Problem statement:
Check each line of the material. Copy those containing "accomplish".

_ _ _ _

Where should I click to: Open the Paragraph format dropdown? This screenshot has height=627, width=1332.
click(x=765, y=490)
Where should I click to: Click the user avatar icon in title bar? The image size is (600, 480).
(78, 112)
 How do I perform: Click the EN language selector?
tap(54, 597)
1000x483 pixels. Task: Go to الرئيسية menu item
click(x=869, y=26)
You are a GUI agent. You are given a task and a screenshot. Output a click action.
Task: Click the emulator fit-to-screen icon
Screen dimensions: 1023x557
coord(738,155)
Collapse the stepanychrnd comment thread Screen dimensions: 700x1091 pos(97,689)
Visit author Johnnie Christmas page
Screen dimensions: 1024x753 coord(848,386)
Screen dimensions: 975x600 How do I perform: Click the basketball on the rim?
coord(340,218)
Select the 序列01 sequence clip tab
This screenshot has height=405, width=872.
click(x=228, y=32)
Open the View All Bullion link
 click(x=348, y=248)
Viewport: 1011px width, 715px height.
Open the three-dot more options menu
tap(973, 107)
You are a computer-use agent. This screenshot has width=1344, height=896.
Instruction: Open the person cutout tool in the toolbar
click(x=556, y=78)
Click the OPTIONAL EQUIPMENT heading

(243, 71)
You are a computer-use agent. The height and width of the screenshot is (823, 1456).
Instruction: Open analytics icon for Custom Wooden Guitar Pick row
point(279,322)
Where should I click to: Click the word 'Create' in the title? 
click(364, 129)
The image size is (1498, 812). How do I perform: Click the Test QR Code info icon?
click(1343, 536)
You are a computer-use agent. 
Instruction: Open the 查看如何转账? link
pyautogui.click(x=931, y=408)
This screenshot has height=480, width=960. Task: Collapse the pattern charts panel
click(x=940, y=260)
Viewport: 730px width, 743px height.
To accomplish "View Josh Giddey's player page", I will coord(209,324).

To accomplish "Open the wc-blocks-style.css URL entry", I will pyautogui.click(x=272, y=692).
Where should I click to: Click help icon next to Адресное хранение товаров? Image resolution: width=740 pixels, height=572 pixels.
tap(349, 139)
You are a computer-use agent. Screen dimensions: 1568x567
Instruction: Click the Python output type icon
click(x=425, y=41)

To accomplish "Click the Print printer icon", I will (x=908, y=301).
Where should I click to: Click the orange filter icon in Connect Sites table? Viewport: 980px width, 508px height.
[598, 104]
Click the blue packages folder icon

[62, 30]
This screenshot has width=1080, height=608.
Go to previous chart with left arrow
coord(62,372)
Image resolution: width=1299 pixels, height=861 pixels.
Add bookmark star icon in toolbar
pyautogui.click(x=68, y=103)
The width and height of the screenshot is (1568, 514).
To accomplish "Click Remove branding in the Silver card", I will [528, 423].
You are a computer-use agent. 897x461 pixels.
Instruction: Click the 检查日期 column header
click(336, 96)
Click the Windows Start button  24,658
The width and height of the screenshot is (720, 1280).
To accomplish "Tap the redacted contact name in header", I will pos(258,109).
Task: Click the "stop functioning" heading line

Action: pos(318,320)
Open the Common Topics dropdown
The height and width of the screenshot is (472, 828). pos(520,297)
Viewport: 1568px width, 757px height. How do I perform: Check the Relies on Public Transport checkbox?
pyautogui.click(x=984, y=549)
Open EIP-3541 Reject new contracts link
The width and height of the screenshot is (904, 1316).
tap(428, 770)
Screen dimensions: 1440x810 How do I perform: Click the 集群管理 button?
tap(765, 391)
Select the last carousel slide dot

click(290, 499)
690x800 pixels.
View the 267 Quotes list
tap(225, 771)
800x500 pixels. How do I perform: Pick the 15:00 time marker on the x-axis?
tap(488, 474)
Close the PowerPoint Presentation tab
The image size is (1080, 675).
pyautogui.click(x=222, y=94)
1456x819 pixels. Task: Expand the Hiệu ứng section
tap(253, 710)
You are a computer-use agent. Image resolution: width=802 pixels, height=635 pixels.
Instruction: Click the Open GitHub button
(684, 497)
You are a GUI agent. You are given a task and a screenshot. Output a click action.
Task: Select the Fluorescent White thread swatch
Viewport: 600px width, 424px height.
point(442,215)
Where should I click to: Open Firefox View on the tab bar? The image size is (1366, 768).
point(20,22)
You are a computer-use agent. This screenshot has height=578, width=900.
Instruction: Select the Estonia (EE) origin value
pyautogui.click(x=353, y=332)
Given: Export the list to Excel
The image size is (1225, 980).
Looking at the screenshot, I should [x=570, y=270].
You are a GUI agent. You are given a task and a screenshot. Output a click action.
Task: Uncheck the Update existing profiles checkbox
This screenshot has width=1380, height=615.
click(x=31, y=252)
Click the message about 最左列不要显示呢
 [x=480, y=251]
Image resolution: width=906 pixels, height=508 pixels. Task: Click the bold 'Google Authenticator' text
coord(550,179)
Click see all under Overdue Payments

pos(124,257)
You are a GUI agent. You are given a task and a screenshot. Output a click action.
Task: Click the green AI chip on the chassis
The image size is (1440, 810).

_ _ _ _

Written reply:
To accomplish "View Josh Giddey's player page", I will coord(209,324).
To accomplish "Open the wc-blocks-style.css URL entry", I will pyautogui.click(x=272, y=692).
To accomplish "Click the Print printer icon", I will (x=908, y=301).
To accomplish "Click Remove branding in the Silver card", I will [528, 423].
To accomplish "Tap the redacted contact name in header", I will pos(258,109).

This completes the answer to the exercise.